= Exercise instructions =
Once you have reviewed the listing below, restate it word for word.

= Provided material =
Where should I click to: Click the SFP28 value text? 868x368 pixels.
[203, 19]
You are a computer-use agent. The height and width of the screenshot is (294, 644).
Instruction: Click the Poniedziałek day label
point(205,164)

= Result of this exercise =
Where should I click to: Click the SFP28 value text? 868x368 pixels.
[203, 19]
You are a computer-use agent. The height and width of the screenshot is (294, 644).
Instruction: Click the Poniedziałek day label
point(205,164)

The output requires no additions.